WHAT THE TASK REQUIRES —
Taking the data below line by line, count those that include the word "trash" and report the number alone.

EXERCISE INPUT —
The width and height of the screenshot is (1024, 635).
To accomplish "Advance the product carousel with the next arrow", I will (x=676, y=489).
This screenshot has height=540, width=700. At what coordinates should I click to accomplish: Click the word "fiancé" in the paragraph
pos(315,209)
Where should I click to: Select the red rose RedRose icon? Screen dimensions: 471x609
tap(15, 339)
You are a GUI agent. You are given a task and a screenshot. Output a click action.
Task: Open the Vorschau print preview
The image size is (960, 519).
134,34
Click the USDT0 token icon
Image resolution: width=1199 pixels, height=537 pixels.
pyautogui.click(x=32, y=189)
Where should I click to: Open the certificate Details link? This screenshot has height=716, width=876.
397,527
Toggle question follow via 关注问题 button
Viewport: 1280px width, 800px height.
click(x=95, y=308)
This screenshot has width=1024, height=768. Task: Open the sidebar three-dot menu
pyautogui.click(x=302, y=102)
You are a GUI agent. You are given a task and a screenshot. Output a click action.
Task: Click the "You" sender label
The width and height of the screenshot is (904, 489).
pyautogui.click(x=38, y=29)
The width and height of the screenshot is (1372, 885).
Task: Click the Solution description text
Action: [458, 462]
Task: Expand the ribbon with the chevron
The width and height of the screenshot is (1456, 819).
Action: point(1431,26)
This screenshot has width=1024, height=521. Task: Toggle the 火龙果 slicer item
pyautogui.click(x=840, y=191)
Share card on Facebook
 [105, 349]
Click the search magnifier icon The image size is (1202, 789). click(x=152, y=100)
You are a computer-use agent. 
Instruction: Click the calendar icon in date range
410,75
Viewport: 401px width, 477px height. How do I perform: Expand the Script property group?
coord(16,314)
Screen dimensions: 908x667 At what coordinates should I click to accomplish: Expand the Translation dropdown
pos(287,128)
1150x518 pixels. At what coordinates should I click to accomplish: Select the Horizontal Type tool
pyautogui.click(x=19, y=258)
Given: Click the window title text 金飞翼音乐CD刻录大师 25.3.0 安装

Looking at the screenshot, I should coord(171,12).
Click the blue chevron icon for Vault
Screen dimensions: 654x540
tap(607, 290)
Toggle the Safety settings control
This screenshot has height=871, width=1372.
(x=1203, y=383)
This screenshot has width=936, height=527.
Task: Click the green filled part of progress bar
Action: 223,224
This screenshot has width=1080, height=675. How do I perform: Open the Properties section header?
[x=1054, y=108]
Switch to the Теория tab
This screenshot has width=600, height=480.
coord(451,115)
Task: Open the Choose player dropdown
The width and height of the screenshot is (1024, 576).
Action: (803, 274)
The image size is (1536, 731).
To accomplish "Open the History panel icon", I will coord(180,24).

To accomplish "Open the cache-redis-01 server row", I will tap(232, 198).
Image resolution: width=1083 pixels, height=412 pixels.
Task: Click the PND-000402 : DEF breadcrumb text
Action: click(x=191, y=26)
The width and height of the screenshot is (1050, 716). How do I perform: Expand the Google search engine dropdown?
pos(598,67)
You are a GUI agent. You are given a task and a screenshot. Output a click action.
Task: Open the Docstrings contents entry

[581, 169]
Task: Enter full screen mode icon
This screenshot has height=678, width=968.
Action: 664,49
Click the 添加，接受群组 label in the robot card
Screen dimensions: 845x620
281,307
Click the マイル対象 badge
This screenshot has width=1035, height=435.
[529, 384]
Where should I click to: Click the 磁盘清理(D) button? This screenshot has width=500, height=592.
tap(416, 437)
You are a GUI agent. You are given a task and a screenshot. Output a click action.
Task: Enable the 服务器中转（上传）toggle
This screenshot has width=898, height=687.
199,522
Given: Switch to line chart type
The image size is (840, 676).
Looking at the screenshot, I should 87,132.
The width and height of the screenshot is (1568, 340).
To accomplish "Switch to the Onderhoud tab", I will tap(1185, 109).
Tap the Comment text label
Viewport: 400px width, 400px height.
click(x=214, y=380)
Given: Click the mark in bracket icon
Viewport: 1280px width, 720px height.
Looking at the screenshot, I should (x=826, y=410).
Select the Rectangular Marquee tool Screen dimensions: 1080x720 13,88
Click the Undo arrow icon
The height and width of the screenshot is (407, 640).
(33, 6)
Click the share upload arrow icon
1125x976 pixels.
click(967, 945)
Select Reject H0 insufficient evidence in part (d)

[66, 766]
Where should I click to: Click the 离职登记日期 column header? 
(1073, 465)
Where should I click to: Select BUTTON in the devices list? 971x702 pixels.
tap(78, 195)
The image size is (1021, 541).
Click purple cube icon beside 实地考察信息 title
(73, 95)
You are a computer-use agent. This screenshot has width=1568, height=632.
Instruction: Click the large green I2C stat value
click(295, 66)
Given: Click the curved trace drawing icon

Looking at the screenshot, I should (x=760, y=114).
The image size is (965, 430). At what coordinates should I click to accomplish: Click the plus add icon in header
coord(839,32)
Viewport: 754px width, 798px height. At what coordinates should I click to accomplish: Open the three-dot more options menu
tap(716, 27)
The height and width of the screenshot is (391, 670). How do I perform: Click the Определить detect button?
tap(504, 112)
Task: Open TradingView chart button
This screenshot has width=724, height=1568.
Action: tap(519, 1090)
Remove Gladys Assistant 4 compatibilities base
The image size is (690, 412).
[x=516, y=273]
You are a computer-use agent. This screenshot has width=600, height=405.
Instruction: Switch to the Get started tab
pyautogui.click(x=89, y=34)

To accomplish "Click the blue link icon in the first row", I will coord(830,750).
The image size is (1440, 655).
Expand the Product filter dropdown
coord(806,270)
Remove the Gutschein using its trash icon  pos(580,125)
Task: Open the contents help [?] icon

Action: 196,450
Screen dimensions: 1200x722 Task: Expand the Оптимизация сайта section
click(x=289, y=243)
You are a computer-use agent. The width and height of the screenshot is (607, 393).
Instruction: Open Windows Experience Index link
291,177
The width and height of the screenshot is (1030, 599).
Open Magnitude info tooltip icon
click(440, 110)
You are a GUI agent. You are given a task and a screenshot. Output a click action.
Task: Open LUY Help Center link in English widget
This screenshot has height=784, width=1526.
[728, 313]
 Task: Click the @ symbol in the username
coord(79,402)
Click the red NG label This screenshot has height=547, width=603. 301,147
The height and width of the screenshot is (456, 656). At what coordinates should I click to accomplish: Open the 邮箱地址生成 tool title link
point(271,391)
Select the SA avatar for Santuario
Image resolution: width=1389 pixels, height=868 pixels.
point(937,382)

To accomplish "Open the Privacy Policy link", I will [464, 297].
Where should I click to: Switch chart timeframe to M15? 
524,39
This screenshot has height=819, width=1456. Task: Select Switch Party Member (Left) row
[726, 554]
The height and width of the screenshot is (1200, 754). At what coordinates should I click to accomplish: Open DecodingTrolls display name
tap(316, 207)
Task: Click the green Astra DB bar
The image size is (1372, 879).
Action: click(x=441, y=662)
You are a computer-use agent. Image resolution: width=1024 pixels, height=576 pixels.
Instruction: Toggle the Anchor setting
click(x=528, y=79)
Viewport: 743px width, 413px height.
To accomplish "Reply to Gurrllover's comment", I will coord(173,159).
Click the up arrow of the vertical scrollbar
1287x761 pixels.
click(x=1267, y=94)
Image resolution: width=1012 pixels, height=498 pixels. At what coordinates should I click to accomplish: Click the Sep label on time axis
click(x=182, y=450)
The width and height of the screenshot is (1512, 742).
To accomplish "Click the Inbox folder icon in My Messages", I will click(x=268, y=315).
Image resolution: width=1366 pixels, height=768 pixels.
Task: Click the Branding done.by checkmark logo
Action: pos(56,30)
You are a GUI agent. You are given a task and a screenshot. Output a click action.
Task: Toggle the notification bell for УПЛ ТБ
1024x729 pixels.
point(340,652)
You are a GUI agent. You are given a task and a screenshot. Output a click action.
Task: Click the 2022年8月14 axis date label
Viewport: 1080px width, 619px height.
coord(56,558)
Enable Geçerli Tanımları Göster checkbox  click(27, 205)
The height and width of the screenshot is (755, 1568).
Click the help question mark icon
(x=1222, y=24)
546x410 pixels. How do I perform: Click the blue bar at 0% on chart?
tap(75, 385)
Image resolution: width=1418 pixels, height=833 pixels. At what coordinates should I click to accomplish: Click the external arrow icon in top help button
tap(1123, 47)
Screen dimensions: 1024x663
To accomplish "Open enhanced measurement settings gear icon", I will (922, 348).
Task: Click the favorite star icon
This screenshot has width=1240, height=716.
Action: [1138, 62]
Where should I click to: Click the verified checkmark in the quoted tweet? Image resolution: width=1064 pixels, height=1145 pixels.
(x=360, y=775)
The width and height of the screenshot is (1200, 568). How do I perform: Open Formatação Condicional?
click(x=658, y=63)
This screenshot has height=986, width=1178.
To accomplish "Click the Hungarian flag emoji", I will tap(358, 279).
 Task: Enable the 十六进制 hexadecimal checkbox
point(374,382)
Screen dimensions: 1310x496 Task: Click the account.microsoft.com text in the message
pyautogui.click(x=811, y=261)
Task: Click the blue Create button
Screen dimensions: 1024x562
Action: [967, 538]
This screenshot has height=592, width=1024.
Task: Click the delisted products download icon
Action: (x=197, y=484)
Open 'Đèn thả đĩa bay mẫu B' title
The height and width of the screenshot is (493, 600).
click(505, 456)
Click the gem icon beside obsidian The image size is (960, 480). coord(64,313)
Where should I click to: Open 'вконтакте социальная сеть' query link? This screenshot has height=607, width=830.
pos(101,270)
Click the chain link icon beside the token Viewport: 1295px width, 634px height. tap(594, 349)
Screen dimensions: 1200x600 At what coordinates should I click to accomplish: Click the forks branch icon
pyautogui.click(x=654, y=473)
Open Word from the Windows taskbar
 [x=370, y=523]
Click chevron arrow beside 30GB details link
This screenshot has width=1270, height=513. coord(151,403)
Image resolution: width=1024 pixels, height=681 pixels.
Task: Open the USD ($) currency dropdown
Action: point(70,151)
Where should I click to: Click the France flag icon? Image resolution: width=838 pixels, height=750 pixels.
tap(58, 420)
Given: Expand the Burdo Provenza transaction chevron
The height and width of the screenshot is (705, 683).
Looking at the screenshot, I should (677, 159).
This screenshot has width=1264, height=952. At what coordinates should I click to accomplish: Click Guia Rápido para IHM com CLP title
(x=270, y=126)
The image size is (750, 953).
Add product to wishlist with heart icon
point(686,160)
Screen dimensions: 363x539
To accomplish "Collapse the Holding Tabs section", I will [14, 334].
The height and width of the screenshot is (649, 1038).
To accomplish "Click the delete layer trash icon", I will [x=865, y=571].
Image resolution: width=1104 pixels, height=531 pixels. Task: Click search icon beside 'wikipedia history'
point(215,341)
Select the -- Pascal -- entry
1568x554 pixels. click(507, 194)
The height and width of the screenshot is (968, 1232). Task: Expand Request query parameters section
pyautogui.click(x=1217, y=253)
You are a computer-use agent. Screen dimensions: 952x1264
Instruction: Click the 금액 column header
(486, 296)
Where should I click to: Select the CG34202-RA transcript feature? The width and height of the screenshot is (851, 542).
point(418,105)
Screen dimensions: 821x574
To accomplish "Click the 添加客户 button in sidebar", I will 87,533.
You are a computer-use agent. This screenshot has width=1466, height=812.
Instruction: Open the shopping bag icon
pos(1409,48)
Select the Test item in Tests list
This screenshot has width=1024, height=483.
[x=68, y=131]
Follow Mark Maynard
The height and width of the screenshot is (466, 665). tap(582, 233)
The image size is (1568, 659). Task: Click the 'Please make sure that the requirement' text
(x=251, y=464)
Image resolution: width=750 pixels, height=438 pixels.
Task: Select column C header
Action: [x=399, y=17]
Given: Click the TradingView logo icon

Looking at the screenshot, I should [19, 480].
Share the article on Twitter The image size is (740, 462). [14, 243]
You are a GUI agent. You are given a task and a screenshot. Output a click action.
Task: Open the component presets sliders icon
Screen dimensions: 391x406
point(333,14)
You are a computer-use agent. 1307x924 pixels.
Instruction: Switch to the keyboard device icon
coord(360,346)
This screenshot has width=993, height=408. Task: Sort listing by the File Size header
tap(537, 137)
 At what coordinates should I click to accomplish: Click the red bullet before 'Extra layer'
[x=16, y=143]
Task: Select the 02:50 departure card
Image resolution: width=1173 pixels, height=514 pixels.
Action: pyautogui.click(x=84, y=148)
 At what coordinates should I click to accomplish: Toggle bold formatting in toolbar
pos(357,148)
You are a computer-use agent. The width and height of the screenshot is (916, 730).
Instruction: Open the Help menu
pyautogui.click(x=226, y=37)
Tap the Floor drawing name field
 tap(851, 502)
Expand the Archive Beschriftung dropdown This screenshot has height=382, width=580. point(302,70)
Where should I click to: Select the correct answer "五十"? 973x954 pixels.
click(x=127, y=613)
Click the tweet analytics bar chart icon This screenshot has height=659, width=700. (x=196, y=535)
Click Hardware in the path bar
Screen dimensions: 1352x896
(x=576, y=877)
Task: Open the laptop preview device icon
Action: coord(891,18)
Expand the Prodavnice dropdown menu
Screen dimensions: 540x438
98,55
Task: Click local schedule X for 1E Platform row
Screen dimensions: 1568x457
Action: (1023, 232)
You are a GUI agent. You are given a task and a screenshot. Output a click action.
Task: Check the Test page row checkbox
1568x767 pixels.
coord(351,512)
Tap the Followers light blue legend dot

WRITTEN ANSWER —
2